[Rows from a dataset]

○ ○ ○ ○ ○

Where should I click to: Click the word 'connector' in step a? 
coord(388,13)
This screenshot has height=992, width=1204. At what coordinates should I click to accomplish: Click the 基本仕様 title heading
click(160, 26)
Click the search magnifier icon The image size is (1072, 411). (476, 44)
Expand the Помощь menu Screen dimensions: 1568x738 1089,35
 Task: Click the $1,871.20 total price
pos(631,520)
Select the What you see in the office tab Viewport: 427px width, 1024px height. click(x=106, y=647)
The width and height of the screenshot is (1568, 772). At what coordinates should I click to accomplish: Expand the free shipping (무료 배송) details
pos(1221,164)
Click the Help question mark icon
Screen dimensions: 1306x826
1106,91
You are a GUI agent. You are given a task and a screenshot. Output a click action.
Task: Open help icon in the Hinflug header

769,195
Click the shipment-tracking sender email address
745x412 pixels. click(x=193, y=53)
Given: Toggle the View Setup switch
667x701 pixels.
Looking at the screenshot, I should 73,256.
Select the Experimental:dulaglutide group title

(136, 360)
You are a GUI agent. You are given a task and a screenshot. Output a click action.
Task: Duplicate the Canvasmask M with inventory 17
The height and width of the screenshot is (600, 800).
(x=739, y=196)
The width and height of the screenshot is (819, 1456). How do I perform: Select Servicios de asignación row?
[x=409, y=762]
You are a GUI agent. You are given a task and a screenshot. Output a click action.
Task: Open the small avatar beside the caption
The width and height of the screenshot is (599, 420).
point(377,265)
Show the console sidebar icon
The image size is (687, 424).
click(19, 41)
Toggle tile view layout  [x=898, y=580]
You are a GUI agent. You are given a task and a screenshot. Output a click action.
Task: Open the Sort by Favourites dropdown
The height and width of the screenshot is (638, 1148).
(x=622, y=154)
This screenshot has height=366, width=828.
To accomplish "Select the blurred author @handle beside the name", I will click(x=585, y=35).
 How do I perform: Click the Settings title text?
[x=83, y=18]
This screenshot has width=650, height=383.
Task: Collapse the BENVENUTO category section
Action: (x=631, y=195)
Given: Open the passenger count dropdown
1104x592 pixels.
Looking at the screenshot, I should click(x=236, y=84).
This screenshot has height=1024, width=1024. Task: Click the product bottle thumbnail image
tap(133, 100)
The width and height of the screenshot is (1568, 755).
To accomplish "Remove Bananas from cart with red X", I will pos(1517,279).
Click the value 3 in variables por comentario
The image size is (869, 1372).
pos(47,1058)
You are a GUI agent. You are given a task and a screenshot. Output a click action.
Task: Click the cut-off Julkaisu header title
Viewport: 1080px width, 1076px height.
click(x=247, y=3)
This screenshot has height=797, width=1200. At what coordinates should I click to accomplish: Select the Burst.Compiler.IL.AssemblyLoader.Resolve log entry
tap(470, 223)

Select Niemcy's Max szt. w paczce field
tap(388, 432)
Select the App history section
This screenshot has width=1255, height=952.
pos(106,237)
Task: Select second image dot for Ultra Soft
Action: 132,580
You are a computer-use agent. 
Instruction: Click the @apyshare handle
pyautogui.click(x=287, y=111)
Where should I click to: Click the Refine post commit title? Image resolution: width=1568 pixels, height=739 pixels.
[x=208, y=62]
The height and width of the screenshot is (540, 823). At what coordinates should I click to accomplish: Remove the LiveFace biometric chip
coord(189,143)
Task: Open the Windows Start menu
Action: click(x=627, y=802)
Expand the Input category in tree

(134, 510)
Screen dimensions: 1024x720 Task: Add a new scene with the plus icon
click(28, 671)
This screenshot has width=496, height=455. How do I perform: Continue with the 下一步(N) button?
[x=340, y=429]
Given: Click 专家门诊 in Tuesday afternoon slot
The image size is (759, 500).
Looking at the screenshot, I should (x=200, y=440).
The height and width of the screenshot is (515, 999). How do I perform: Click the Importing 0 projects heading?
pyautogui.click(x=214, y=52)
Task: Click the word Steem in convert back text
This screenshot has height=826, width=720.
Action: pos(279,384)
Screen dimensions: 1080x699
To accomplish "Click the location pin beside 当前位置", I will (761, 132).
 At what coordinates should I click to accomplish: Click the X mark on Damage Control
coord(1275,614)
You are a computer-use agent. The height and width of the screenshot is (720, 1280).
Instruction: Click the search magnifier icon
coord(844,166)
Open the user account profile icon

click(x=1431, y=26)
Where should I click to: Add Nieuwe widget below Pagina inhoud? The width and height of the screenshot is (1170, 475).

○ ○ ○ ○ ○

* Prompt: Please rewrite the items above, replacing "search magnifier icon" with "magnifying glass icon" wherever it appears and leaving everything else the same.

* Reply to the task:
Where should I click to: Click the word 'connector' in step a? 
coord(388,13)
This screenshot has height=992, width=1204. At what coordinates should I click to accomplish: Click the 基本仕様 title heading
click(160, 26)
Click the magnifying glass icon The image size is (1072, 411). (476, 44)
Expand the Помощь menu Screen dimensions: 1568x738 1089,35
 Task: Click the $1,871.20 total price
pos(631,520)
Select the What you see in the office tab Viewport: 427px width, 1024px height. click(x=106, y=647)
The width and height of the screenshot is (1568, 772). At what coordinates should I click to accomplish: Expand the free shipping (무료 배송) details
pos(1221,164)
Click the Help question mark icon
Screen dimensions: 1306x826
1106,91
You are a GUI agent. You are given a task and a screenshot. Output a click action.
Task: Open help icon in the Hinflug header

769,195
Click the shipment-tracking sender email address
745x412 pixels. click(x=193, y=53)
Given: Toggle the View Setup switch
667x701 pixels.
Looking at the screenshot, I should 73,256.
Select the Experimental:dulaglutide group title

(136, 360)
You are a GUI agent. You are given a task and a screenshot. Output a click action.
Task: Duplicate the Canvasmask M with inventory 17
The height and width of the screenshot is (600, 800).
(x=739, y=196)
The width and height of the screenshot is (819, 1456). How do I perform: Select Servicios de asignación row?
[x=409, y=762]
You are a GUI agent. You are given a task and a screenshot. Output a click action.
Task: Open the small avatar beside the caption
The width and height of the screenshot is (599, 420).
point(377,265)
Show the console sidebar icon
The image size is (687, 424).
click(19, 41)
Toggle tile view layout  [x=898, y=580]
You are a GUI agent. You are given a task and a screenshot. Output a click action.
Task: Open the Sort by Favourites dropdown
The height and width of the screenshot is (638, 1148).
(x=622, y=154)
This screenshot has height=366, width=828.
To accomplish "Select the blurred author @handle beside the name", I will click(x=585, y=35).
 How do I perform: Click the Settings title text?
[x=83, y=18]
This screenshot has width=650, height=383.
Task: Collapse the BENVENUTO category section
Action: (x=631, y=195)
Given: Open the passenger count dropdown
1104x592 pixels.
Looking at the screenshot, I should click(x=236, y=84).
This screenshot has height=1024, width=1024. Task: Click the product bottle thumbnail image
tap(133, 100)
The width and height of the screenshot is (1568, 755).
To accomplish "Remove Bananas from cart with red X", I will pos(1517,279).
Click the value 3 in variables por comentario
The image size is (869, 1372).
pos(47,1058)
You are a GUI agent. You are given a task and a screenshot. Output a click action.
Task: Click the cut-off Julkaisu header title
Viewport: 1080px width, 1076px height.
click(x=247, y=3)
This screenshot has height=797, width=1200. At what coordinates should I click to accomplish: Select the Burst.Compiler.IL.AssemblyLoader.Resolve log entry
tap(470, 223)

Select Niemcy's Max szt. w paczce field
tap(388, 432)
Select the App history section
This screenshot has width=1255, height=952.
pos(106,237)
Task: Select second image dot for Ultra Soft
Action: 132,580
You are a computer-use agent. 
Instruction: Click the @apyshare handle
pyautogui.click(x=287, y=111)
Where should I click to: Click the Refine post commit title? Image resolution: width=1568 pixels, height=739 pixels.
[x=208, y=62]
The height and width of the screenshot is (540, 823). At what coordinates should I click to accomplish: Remove the LiveFace biometric chip
coord(189,143)
Task: Open the Windows Start menu
Action: click(x=627, y=802)
Expand the Input category in tree

(134, 510)
Screen dimensions: 1024x720 Task: Add a new scene with the plus icon
click(28, 671)
This screenshot has width=496, height=455. How do I perform: Continue with the 下一步(N) button?
[x=340, y=429]
Given: Click 专家门诊 in Tuesday afternoon slot
The image size is (759, 500).
Looking at the screenshot, I should (x=200, y=440).
The height and width of the screenshot is (515, 999). How do I perform: Click the Importing 0 projects heading?
pyautogui.click(x=214, y=52)
Task: Click the word Steem in convert back text
This screenshot has height=826, width=720.
Action: pos(279,384)
Screen dimensions: 1080x699
To accomplish "Click the location pin beside 当前位置", I will (761, 132).
 At what coordinates should I click to accomplish: Click the X mark on Damage Control
coord(1275,614)
You are a computer-use agent. The height and width of the screenshot is (720, 1280).
Instruction: Click the magnifying glass icon
coord(844,166)
Open the user account profile icon

click(x=1431, y=26)
Where should I click to: Add Nieuwe widget below Pagina inhoud? The width and height of the screenshot is (1170, 475).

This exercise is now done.